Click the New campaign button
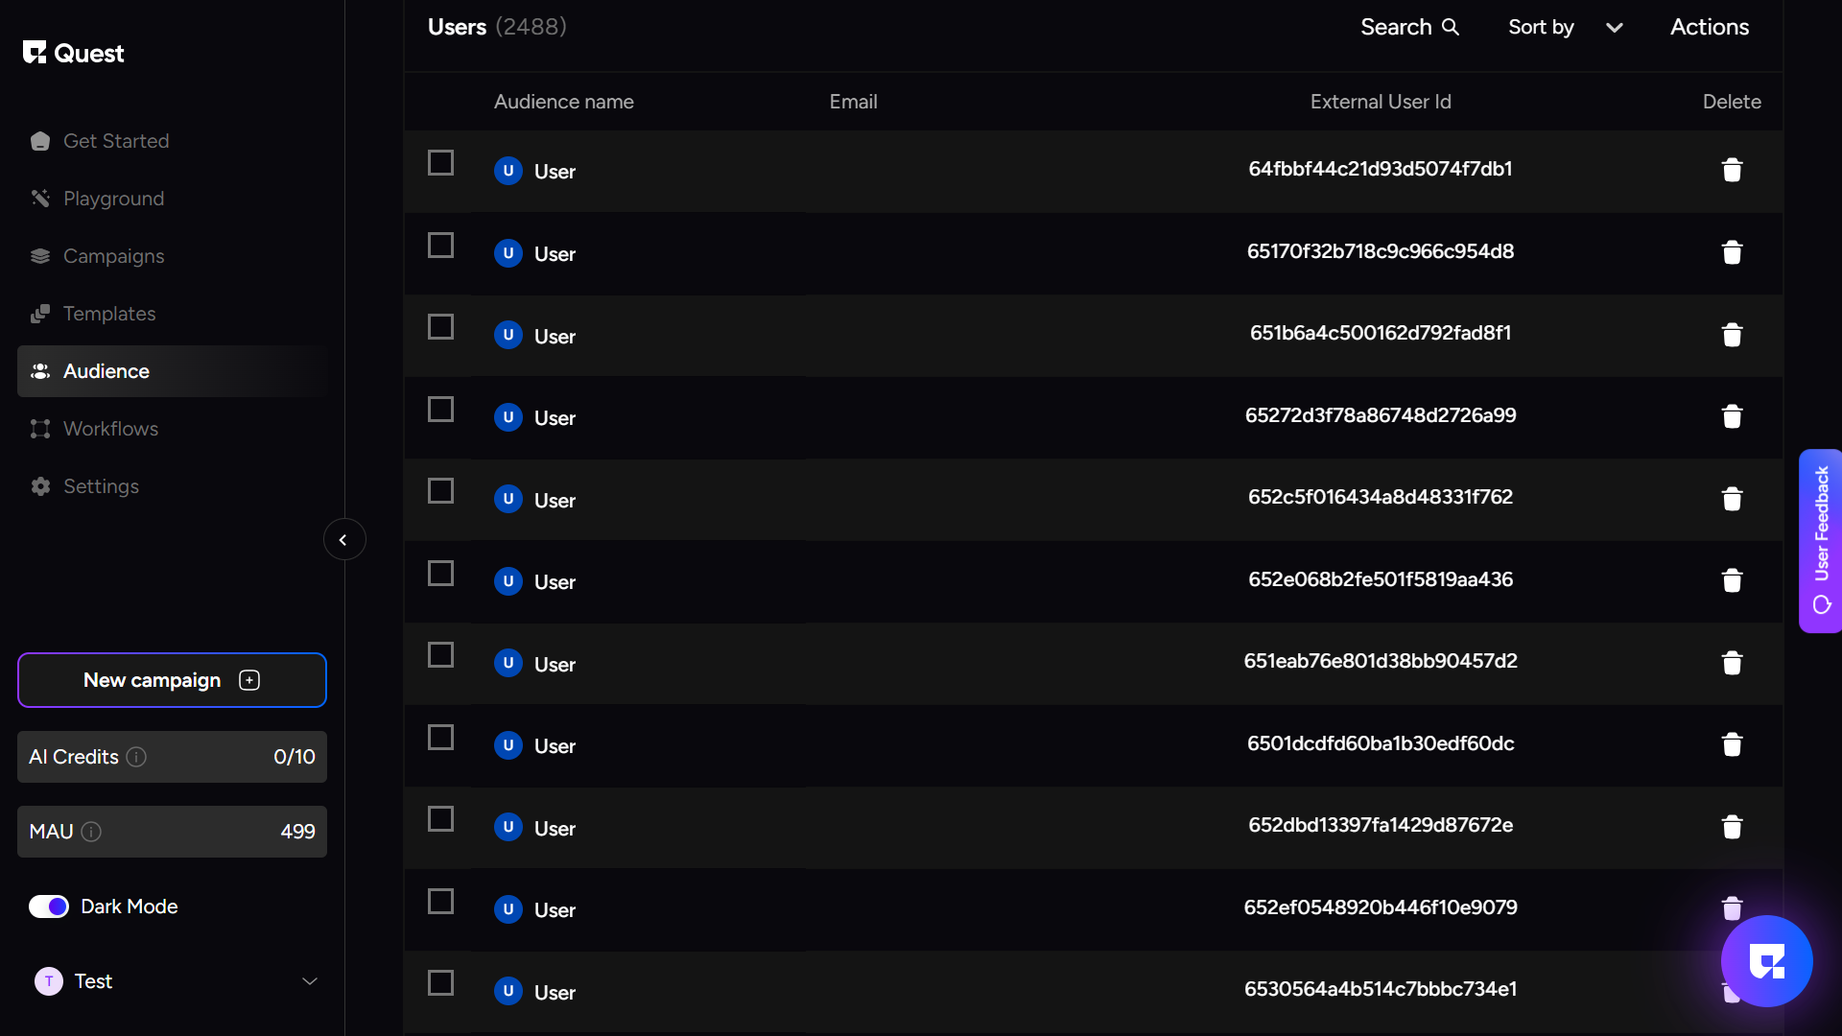The width and height of the screenshot is (1842, 1036). click(172, 680)
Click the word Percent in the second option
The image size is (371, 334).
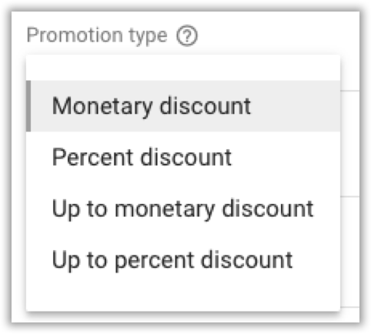click(x=92, y=157)
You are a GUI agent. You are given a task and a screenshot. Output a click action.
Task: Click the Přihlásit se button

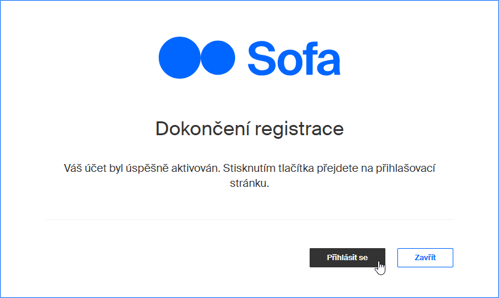(x=347, y=258)
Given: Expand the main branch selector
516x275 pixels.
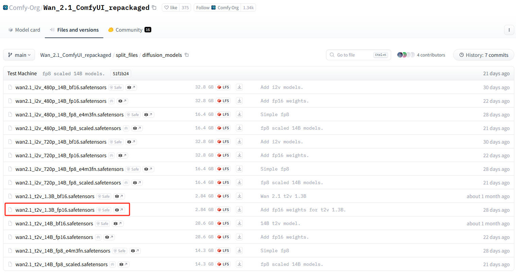Looking at the screenshot, I should pos(19,55).
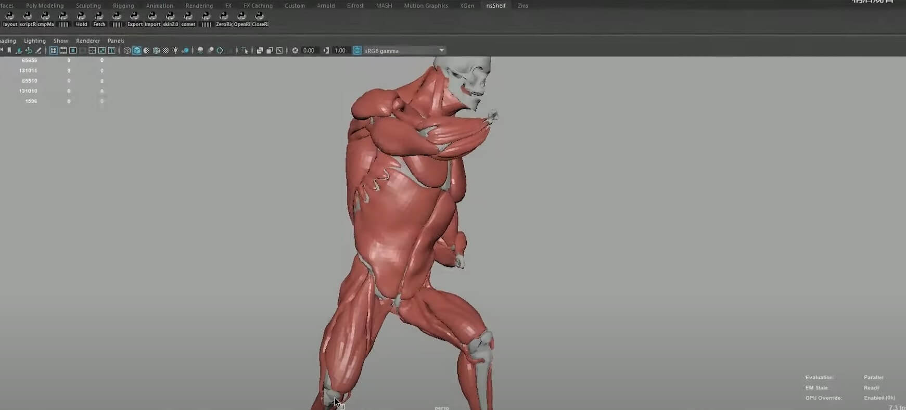The image size is (906, 410).
Task: Open the Show panel menu
Action: (x=61, y=41)
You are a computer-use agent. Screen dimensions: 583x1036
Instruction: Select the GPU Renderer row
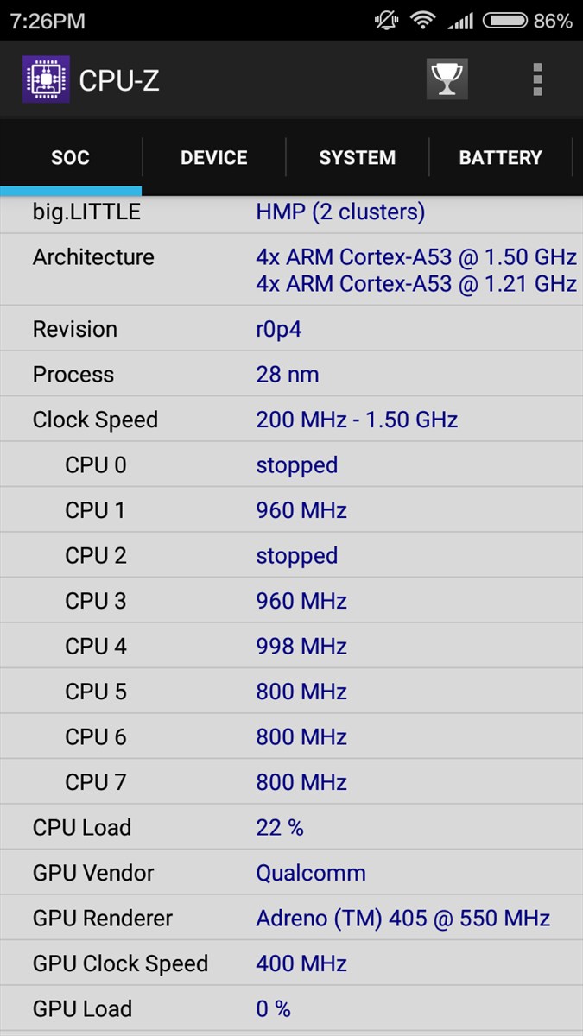point(291,918)
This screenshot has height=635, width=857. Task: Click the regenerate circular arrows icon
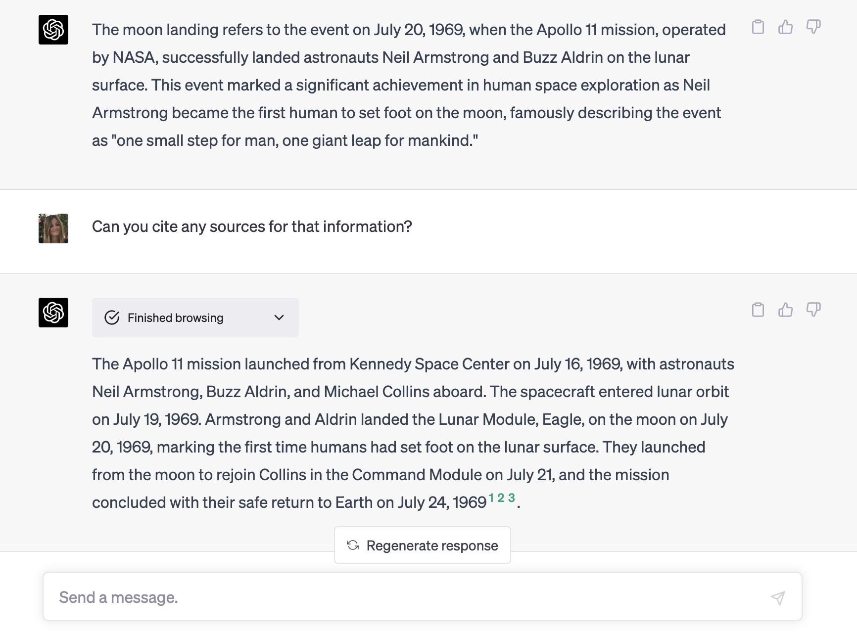353,545
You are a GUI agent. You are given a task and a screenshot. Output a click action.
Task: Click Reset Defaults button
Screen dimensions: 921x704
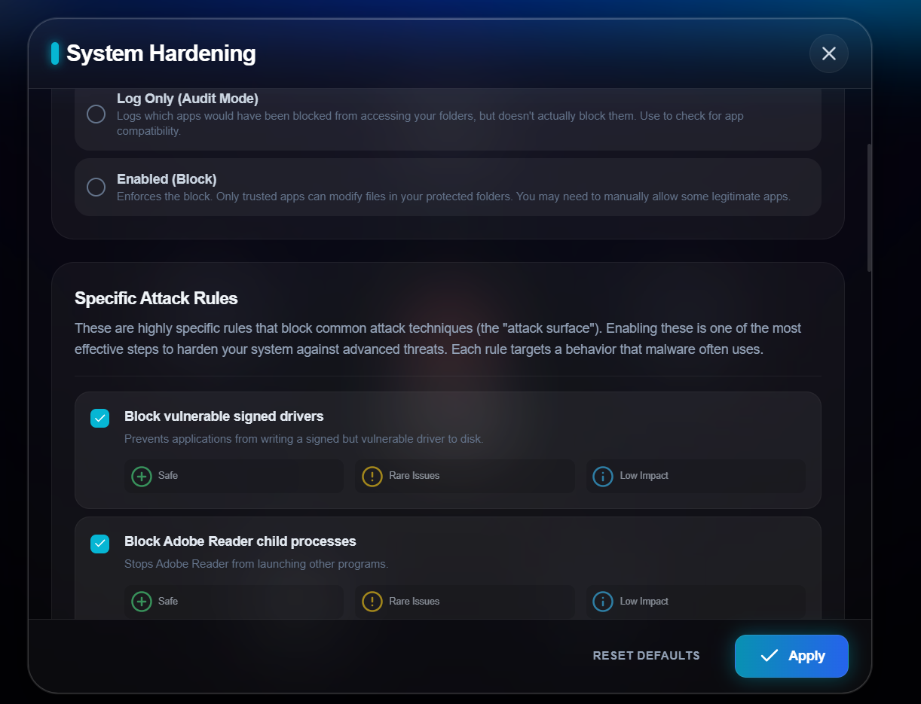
★ ★ ★ ★ ★ ★ ★
Reproduce every item above word for word, leaving out the pictures.

Click the New campaign button
The width and height of the screenshot is (1842, 1036). click(172, 680)
Click the word Percent in the second option
The image size is (371, 334).
click(x=92, y=157)
You are a GUI agent. You are given a task and a screenshot. Output a click action.
Task: Click the Přihlásit se button

(x=347, y=258)
Given: Expand the main branch selector
516x275 pixels.
Looking at the screenshot, I should pos(19,55).
The image size is (906, 410).
Task: Open the Show panel menu
Action: (x=61, y=41)
You are a computer-use agent. Screen dimensions: 583x1036
Instruction: Select the GPU Renderer row
point(291,918)
This screenshot has height=635, width=857. Task: Click the regenerate circular arrows icon
353,545
You are a GUI agent. You are given a task and a screenshot. Output a click action.
Task: Click Reset Defaults button
Screen dimensions: 921x704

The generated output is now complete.